Nothing but an exact repeat of the entries below should appear in your answer.

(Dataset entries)

Start of Block

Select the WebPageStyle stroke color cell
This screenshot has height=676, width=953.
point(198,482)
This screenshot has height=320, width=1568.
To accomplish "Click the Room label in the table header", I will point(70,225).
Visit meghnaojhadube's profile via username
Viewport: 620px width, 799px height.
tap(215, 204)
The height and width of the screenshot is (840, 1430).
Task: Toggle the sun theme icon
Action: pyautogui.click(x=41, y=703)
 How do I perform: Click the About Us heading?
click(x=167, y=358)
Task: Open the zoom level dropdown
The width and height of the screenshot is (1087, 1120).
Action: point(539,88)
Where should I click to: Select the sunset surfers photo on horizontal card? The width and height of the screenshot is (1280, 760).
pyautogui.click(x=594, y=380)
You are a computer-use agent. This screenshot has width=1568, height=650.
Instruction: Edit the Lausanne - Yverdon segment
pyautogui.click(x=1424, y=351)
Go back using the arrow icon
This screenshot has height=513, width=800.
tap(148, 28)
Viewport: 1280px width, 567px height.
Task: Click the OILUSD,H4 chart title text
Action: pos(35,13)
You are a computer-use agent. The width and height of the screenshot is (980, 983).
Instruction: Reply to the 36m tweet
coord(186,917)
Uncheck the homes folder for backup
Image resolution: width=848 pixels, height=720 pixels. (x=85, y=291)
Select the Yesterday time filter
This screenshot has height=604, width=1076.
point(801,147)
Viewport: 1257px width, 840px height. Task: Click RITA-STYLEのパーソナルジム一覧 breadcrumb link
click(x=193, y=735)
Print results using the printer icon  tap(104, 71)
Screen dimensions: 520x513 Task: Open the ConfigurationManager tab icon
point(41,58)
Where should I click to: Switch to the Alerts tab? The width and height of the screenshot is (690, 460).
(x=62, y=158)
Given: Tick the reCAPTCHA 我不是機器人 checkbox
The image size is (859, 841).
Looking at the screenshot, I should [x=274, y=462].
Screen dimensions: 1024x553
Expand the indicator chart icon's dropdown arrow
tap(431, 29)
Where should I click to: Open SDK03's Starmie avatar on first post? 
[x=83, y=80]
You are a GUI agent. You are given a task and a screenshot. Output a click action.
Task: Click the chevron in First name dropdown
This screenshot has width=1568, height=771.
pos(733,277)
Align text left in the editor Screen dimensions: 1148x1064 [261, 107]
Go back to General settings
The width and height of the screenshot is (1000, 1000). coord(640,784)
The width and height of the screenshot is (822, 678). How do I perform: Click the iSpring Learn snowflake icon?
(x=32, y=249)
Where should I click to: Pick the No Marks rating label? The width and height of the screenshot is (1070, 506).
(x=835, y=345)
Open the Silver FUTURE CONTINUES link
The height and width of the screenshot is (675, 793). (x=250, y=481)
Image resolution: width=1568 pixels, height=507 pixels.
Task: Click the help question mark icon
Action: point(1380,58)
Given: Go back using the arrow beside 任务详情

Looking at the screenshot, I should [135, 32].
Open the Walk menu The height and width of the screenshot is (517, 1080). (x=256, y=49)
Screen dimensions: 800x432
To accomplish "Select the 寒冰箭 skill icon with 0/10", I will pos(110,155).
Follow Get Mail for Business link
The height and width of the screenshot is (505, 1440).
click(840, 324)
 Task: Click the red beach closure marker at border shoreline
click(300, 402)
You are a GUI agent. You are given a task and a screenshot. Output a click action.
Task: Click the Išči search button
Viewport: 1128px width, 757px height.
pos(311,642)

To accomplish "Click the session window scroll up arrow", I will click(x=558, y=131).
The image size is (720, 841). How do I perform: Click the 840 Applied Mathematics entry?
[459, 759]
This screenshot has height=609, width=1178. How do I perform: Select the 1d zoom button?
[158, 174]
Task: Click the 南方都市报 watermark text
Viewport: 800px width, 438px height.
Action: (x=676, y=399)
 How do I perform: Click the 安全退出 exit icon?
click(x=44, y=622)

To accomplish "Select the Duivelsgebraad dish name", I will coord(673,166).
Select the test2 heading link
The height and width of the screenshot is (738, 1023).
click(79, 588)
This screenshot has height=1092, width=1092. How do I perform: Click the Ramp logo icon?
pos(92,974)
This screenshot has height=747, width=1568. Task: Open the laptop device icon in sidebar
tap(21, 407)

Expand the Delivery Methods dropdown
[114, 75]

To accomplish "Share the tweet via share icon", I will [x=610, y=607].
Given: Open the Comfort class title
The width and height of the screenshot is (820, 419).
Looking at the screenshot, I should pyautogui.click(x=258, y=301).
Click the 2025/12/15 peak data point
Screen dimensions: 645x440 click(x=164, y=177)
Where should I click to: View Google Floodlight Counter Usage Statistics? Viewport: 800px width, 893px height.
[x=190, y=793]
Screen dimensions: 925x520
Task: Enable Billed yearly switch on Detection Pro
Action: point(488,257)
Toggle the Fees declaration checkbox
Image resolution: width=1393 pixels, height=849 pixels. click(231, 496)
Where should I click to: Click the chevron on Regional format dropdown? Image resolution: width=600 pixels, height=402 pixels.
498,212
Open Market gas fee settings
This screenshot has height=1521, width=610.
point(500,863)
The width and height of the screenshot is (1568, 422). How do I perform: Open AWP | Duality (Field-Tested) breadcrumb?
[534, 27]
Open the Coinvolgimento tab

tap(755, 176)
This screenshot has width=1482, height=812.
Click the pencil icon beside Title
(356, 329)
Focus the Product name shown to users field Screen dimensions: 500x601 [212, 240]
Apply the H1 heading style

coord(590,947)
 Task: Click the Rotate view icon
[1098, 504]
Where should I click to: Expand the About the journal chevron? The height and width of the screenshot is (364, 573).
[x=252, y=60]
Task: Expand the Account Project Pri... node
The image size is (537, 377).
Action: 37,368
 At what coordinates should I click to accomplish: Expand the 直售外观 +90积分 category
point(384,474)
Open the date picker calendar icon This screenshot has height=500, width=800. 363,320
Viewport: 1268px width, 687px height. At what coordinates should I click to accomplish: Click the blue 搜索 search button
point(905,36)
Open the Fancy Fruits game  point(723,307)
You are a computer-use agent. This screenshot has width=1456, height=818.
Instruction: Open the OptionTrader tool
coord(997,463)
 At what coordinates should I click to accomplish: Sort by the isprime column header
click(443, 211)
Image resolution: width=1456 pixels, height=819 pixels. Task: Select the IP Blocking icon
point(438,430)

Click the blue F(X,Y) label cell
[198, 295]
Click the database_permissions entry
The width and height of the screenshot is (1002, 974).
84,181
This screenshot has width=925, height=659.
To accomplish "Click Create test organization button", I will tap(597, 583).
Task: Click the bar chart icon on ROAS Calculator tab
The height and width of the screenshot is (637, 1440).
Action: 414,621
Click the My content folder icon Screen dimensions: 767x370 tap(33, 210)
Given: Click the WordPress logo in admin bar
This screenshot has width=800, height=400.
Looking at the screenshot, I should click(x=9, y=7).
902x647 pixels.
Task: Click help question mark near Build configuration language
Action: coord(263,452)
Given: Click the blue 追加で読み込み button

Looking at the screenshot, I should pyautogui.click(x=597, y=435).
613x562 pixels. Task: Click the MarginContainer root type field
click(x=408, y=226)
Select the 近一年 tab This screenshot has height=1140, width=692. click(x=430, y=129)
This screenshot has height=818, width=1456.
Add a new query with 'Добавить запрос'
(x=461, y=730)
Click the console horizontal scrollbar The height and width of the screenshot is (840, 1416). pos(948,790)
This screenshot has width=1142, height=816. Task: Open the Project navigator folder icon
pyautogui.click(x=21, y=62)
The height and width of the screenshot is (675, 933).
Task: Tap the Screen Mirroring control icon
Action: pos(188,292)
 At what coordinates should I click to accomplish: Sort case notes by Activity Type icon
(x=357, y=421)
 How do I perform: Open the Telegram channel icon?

End of Block

RESULT FOR THIS TASK:
Select the WebPageStyle stroke color cell
This screenshot has height=676, width=953.
point(198,482)
This screenshot has height=320, width=1568.
To accomplish "Click the Room label in the table header", I will point(70,225).
Visit meghnaojhadube's profile via username
Viewport: 620px width, 799px height.
tap(215, 204)
The height and width of the screenshot is (840, 1430).
Task: Toggle the sun theme icon
Action: pyautogui.click(x=41, y=703)
 How do I perform: Click the About Us heading?
click(x=167, y=358)
Task: Open the zoom level dropdown
The width and height of the screenshot is (1087, 1120).
Action: point(539,88)
Where should I click to: Select the sunset surfers photo on horizontal card? The width and height of the screenshot is (1280, 760).
pyautogui.click(x=594, y=380)
You are a computer-use agent. This screenshot has width=1568, height=650.
Instruction: Edit the Lausanne - Yverdon segment
pyautogui.click(x=1424, y=351)
Go back using the arrow icon
This screenshot has height=513, width=800.
tap(148, 28)
Viewport: 1280px width, 567px height.
Task: Click the OILUSD,H4 chart title text
Action: pos(35,13)
You are a computer-use agent. The width and height of the screenshot is (980, 983).
Instruction: Reply to the 36m tweet
coord(186,917)
Uncheck the homes folder for backup
Image resolution: width=848 pixels, height=720 pixels. (x=85, y=291)
Select the Yesterday time filter
This screenshot has height=604, width=1076.
point(801,147)
Viewport: 1257px width, 840px height. Task: Click RITA-STYLEのパーソナルジム一覧 breadcrumb link
click(x=193, y=735)
Print results using the printer icon  tap(104, 71)
Screen dimensions: 520x513 Task: Open the ConfigurationManager tab icon
point(41,58)
Where should I click to: Switch to the Alerts tab? The width and height of the screenshot is (690, 460).
(x=62, y=158)
Given: Tick the reCAPTCHA 我不是機器人 checkbox
The image size is (859, 841).
Looking at the screenshot, I should [x=274, y=462].
Screen dimensions: 1024x553
Expand the indicator chart icon's dropdown arrow
tap(431, 29)
Where should I click to: Open SDK03's Starmie avatar on first post? 
[x=83, y=80]
You are a GUI agent. You are given a task and a screenshot. Output a click action.
Task: Click the chevron in First name dropdown
This screenshot has width=1568, height=771.
pos(733,277)
Align text left in the editor Screen dimensions: 1148x1064 [261, 107]
Go back to General settings
The width and height of the screenshot is (1000, 1000). coord(640,784)
The width and height of the screenshot is (822, 678). How do I perform: Click the iSpring Learn snowflake icon?
(x=32, y=249)
Where should I click to: Pick the No Marks rating label? The width and height of the screenshot is (1070, 506).
(x=835, y=345)
Open the Silver FUTURE CONTINUES link
The height and width of the screenshot is (675, 793). (x=250, y=481)
Image resolution: width=1568 pixels, height=507 pixels.
Task: Click the help question mark icon
Action: point(1380,58)
Given: Go back using the arrow beside 任务详情

Looking at the screenshot, I should [135, 32].
Open the Walk menu The height and width of the screenshot is (517, 1080). (x=256, y=49)
Screen dimensions: 800x432
To accomplish "Select the 寒冰箭 skill icon with 0/10", I will pos(110,155).
Follow Get Mail for Business link
The height and width of the screenshot is (505, 1440).
click(840, 324)
 Task: Click the red beach closure marker at border shoreline
click(300, 402)
You are a GUI agent. You are given a task and a screenshot. Output a click action.
Task: Click the Išči search button
Viewport: 1128px width, 757px height.
pos(311,642)

To accomplish "Click the session window scroll up arrow", I will click(x=558, y=131).
The image size is (720, 841). How do I perform: Click the 840 Applied Mathematics entry?
[459, 759]
This screenshot has height=609, width=1178. How do I perform: Select the 1d zoom button?
[158, 174]
Task: Click the 南方都市报 watermark text
Viewport: 800px width, 438px height.
Action: (x=676, y=399)
 How do I perform: Click the 安全退出 exit icon?
click(x=44, y=622)

To accomplish "Select the Duivelsgebraad dish name", I will coord(673,166).
Select the test2 heading link
The height and width of the screenshot is (738, 1023).
click(79, 588)
This screenshot has height=1092, width=1092. How do I perform: Click the Ramp logo icon?
pos(92,974)
This screenshot has height=747, width=1568. Task: Open the laptop device icon in sidebar
tap(21, 407)

Expand the Delivery Methods dropdown
[114, 75]

To accomplish "Share the tweet via share icon", I will [x=610, y=607].
Given: Open the Comfort class title
The width and height of the screenshot is (820, 419).
Looking at the screenshot, I should pyautogui.click(x=258, y=301).
Click the 2025/12/15 peak data point
Screen dimensions: 645x440 click(x=164, y=177)
Where should I click to: View Google Floodlight Counter Usage Statistics? Viewport: 800px width, 893px height.
[x=190, y=793]
Screen dimensions: 925x520
Task: Enable Billed yearly switch on Detection Pro
Action: point(488,257)
Toggle the Fees declaration checkbox
Image resolution: width=1393 pixels, height=849 pixels. click(231, 496)
Where should I click to: Click the chevron on Regional format dropdown? Image resolution: width=600 pixels, height=402 pixels.
498,212
Open Market gas fee settings
This screenshot has height=1521, width=610.
point(500,863)
The width and height of the screenshot is (1568, 422). How do I perform: Open AWP | Duality (Field-Tested) breadcrumb?
[534, 27]
Open the Coinvolgimento tab

tap(755, 176)
This screenshot has width=1482, height=812.
Click the pencil icon beside Title
(356, 329)
Focus the Product name shown to users field Screen dimensions: 500x601 [212, 240]
Apply the H1 heading style

coord(590,947)
 Task: Click the Rotate view icon
[1098, 504]
Where should I click to: Expand the About the journal chevron? The height and width of the screenshot is (364, 573).
[x=252, y=60]
Task: Expand the Account Project Pri... node
The image size is (537, 377).
Action: 37,368
 At what coordinates should I click to accomplish: Expand the 直售外观 +90积分 category
point(384,474)
Open the date picker calendar icon This screenshot has height=500, width=800. 363,320
Viewport: 1268px width, 687px height. At what coordinates should I click to accomplish: Click the blue 搜索 search button
point(905,36)
Open the Fancy Fruits game  point(723,307)
You are a computer-use agent. This screenshot has width=1456, height=818.
Instruction: Open the OptionTrader tool
coord(997,463)
 At what coordinates should I click to accomplish: Sort by the isprime column header
click(443, 211)
Image resolution: width=1456 pixels, height=819 pixels. Task: Select the IP Blocking icon
point(438,430)

Click the blue F(X,Y) label cell
[198, 295]
Click the database_permissions entry
The width and height of the screenshot is (1002, 974).
84,181
This screenshot has width=925, height=659.
To accomplish "Click Create test organization button", I will tap(597, 583).
Task: Click the bar chart icon on ROAS Calculator tab
The height and width of the screenshot is (637, 1440).
Action: 414,621
Click the My content folder icon Screen dimensions: 767x370 tap(33, 210)
Given: Click the WordPress logo in admin bar
This screenshot has width=800, height=400.
Looking at the screenshot, I should click(x=9, y=7).
902x647 pixels.
Task: Click help question mark near Build configuration language
Action: coord(263,452)
Given: Click the blue 追加で読み込み button

Looking at the screenshot, I should pyautogui.click(x=597, y=435).
613x562 pixels. Task: Click the MarginContainer root type field
click(x=408, y=226)
Select the 近一年 tab This screenshot has height=1140, width=692. click(x=430, y=129)
This screenshot has height=818, width=1456.
Add a new query with 'Добавить запрос'
(x=461, y=730)
Click the console horizontal scrollbar The height and width of the screenshot is (840, 1416). pos(948,790)
This screenshot has width=1142, height=816. Task: Open the Project navigator folder icon
pyautogui.click(x=21, y=62)
The height and width of the screenshot is (675, 933).
Task: Tap the Screen Mirroring control icon
Action: pos(188,292)
 At what coordinates should I click to accomplish: Sort case notes by Activity Type icon
(x=357, y=421)
 How do I perform: Open the Telegram channel icon?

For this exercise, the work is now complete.